[Start of Attachment]

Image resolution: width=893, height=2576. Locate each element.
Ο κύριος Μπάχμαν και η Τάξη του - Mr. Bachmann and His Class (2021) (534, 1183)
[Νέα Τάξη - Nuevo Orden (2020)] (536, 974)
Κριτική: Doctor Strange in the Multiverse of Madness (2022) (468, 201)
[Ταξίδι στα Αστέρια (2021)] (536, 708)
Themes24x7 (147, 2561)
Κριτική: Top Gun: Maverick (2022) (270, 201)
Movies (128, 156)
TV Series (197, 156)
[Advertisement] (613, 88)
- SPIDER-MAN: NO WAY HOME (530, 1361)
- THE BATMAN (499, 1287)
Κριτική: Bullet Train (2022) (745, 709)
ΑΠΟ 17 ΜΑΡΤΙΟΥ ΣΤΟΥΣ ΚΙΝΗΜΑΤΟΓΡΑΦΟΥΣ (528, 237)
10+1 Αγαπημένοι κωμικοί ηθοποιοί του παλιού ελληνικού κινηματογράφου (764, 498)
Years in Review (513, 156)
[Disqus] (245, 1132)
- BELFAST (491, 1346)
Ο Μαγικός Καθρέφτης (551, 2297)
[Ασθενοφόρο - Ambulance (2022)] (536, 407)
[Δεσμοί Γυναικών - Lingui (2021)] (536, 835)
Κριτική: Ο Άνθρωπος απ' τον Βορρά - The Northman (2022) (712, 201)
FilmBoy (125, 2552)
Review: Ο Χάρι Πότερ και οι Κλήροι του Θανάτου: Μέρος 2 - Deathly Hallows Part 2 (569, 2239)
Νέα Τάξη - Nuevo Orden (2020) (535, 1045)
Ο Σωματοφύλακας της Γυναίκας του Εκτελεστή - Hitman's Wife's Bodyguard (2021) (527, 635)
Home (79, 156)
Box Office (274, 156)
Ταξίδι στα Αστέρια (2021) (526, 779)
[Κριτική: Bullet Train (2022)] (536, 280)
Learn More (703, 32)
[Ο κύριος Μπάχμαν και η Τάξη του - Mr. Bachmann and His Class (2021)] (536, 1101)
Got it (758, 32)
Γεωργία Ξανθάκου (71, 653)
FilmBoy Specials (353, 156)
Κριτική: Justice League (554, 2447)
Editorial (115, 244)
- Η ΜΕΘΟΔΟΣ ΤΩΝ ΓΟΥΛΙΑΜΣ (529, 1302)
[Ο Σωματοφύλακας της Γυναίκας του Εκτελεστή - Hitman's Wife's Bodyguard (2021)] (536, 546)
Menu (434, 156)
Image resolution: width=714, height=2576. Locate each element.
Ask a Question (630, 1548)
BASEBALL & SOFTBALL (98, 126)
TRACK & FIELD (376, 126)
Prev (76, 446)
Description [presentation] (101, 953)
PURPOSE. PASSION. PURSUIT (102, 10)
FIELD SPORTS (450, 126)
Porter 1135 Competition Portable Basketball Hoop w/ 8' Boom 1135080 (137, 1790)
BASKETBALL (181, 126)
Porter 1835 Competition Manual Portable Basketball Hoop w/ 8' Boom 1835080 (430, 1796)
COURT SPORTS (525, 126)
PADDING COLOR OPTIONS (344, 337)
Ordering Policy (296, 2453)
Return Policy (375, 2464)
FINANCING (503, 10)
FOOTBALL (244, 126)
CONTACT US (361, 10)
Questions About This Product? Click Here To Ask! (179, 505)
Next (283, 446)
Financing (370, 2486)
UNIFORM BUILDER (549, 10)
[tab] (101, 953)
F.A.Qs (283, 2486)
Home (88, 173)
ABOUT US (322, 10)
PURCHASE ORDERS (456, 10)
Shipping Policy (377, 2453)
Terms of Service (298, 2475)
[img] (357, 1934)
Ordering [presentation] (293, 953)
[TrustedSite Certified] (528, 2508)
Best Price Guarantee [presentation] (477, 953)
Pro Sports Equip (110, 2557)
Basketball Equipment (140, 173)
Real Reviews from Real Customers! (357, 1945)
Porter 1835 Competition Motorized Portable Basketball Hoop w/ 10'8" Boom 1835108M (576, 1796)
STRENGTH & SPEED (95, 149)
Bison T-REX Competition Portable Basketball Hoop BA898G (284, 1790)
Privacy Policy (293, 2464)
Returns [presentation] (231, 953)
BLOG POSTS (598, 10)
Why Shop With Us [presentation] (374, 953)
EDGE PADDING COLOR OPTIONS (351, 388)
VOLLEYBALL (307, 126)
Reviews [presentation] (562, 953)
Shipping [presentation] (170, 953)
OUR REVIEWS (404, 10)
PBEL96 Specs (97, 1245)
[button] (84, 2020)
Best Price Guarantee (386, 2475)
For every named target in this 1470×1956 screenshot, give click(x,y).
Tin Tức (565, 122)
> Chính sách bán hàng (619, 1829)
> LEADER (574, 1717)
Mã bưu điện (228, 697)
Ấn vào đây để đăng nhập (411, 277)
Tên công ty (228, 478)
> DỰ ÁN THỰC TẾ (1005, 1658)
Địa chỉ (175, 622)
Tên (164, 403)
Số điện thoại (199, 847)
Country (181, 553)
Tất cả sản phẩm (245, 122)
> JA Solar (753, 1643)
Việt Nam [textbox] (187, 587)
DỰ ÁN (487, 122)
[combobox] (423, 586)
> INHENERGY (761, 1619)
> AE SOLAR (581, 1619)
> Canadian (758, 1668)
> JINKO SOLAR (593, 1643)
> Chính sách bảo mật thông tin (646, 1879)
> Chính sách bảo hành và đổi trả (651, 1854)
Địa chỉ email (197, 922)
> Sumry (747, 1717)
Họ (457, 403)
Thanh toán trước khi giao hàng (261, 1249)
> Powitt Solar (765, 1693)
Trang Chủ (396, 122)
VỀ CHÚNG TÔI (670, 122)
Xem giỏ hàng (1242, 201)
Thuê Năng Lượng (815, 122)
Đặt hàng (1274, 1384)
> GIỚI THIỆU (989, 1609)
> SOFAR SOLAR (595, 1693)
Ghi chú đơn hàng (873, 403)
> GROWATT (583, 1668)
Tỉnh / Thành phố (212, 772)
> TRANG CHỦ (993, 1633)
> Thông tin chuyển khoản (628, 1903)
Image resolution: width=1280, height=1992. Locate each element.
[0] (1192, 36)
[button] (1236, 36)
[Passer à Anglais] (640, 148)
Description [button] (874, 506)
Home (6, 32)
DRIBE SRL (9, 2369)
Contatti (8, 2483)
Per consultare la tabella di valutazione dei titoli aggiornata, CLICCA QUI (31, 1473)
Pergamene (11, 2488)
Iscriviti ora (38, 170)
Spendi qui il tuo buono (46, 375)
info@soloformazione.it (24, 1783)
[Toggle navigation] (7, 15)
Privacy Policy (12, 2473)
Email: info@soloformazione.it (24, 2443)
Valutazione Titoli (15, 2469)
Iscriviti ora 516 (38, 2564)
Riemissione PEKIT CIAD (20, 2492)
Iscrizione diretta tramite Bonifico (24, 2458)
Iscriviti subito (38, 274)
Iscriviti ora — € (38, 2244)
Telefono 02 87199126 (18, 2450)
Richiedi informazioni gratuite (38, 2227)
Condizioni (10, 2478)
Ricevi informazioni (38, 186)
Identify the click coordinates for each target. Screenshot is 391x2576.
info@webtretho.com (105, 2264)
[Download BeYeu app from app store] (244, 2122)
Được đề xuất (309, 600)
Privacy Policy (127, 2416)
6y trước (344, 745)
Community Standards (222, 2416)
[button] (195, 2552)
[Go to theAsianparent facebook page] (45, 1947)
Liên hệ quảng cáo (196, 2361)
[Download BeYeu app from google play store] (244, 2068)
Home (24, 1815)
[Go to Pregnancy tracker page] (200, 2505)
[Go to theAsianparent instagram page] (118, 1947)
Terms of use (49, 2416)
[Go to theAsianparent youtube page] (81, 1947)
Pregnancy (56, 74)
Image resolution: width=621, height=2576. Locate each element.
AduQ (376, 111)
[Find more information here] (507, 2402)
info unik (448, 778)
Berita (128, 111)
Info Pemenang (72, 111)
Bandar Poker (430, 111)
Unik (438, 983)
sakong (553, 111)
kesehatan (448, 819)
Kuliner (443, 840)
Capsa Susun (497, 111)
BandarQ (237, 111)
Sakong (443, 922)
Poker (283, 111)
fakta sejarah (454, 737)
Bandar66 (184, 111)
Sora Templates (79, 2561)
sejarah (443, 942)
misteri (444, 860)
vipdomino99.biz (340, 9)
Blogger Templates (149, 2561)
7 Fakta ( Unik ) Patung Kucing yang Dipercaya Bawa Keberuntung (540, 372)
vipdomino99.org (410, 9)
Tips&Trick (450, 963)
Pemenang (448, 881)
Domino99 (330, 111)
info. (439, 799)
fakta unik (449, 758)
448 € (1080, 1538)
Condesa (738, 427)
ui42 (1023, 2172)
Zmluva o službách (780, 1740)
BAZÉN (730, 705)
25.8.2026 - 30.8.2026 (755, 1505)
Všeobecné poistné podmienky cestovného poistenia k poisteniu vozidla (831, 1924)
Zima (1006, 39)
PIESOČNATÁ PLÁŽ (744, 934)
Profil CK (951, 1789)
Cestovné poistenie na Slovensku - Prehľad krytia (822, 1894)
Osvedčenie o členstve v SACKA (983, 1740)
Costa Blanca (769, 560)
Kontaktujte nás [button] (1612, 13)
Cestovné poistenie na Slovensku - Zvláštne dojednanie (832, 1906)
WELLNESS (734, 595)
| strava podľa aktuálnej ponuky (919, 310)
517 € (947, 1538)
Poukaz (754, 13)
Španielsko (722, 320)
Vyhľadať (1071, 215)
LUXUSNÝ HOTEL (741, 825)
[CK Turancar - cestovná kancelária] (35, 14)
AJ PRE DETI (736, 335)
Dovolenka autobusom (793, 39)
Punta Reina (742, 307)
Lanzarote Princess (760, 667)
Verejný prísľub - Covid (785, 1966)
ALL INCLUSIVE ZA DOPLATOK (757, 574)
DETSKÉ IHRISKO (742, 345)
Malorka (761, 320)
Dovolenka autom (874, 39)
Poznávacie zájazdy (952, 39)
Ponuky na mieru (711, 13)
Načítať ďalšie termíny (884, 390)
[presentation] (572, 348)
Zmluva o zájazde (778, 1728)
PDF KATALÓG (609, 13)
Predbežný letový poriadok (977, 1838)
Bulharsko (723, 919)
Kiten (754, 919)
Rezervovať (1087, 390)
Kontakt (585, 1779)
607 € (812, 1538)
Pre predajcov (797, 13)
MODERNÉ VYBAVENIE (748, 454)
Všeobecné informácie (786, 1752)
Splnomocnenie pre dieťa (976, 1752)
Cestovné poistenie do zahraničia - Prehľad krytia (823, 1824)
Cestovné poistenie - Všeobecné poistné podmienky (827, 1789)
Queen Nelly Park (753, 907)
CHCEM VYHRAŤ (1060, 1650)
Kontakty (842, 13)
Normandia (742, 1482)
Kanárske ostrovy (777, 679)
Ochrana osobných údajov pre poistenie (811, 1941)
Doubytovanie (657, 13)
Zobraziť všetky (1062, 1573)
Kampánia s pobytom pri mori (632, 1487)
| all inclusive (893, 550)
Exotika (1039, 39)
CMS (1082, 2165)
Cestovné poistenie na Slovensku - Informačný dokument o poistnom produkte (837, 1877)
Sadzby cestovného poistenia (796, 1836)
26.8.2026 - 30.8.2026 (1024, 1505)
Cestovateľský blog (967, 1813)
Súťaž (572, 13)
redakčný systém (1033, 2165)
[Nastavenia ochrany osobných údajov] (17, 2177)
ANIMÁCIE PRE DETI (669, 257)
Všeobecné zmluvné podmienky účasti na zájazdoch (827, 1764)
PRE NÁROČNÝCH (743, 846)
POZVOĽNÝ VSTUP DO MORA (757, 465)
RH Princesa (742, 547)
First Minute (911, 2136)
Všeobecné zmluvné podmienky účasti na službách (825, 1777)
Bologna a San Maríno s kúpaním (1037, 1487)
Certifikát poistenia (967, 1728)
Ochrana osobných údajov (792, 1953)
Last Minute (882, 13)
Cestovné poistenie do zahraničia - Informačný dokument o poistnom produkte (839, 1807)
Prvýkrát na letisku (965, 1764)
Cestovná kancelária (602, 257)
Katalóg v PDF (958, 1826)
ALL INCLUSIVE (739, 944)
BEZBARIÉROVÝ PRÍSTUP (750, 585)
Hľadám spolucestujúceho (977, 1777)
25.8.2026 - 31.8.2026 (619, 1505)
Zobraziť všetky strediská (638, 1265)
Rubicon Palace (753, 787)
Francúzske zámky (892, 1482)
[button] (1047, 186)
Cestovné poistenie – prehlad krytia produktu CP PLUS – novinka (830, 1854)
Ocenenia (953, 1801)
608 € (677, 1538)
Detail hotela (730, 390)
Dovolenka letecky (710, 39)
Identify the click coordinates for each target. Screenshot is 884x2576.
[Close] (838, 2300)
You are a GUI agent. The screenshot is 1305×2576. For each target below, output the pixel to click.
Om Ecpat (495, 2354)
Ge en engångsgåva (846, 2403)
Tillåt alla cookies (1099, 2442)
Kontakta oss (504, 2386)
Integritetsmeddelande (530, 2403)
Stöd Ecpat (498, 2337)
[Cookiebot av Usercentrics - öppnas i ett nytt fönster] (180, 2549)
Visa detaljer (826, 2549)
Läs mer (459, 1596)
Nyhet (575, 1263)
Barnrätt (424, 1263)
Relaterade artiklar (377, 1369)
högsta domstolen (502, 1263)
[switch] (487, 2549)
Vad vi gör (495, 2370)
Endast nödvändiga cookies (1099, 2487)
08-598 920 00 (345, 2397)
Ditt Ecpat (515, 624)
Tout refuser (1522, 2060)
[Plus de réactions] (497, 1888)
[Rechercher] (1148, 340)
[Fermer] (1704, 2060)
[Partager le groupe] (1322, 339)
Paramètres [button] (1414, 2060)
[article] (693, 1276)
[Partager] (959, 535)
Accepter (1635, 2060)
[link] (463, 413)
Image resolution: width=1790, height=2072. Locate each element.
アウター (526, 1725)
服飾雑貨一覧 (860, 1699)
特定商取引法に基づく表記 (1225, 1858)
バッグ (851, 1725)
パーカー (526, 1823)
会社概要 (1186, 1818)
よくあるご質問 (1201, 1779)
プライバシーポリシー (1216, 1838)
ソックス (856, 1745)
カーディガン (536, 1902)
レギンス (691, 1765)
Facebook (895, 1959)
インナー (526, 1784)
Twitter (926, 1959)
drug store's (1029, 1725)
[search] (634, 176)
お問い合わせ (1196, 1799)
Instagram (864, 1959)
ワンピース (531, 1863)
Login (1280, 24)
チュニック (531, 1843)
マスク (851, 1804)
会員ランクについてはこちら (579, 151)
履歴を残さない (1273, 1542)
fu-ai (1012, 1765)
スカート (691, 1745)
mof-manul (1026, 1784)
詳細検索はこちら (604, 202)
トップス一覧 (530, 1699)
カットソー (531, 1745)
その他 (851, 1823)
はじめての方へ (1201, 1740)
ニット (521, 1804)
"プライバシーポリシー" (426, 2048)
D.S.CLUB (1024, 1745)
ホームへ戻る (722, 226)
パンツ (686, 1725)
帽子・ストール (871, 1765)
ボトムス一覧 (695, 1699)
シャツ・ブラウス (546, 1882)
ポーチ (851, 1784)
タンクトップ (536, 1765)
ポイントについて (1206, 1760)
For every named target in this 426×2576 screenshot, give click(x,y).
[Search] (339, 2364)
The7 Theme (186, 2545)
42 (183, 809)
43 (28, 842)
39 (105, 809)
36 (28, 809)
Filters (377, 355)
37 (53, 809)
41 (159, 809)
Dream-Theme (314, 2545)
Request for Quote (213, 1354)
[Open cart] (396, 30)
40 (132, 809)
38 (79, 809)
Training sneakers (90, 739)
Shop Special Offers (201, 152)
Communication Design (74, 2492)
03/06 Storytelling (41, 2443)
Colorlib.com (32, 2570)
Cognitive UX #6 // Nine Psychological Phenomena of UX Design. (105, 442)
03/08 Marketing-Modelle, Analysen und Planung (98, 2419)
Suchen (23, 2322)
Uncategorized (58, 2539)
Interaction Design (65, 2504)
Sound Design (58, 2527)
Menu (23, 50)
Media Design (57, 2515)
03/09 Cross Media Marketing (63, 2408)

[End of Attachment]

## WHAT YOU HAVE TO DO
Every line of the records that includes the word "poistenie" should be gathered.

## WRITTEN RESPONSE
Cestovné poistenie na Slovensku - Prehľad krytia (822, 1894)
Cestovné poistenie na Slovensku - Zvláštne dojednanie (832, 1906)
Cestovné poistenie do zahraničia - Prehľad krytia (823, 1824)
Cestovné poistenie - Všeobecné poistné podmienky (827, 1789)
Ochrana osobných údajov pre poistenie (811, 1941)
Cestovné poistenie na Slovensku - Informačný dokument o poistnom produkte (837, 1877)
Cestovné poistenie do zahraničia - Informačný dokument o poistnom produkte (839, 1807)
Cestovné poistenie – prehlad krytia produktu CP PLUS – novinka (830, 1854)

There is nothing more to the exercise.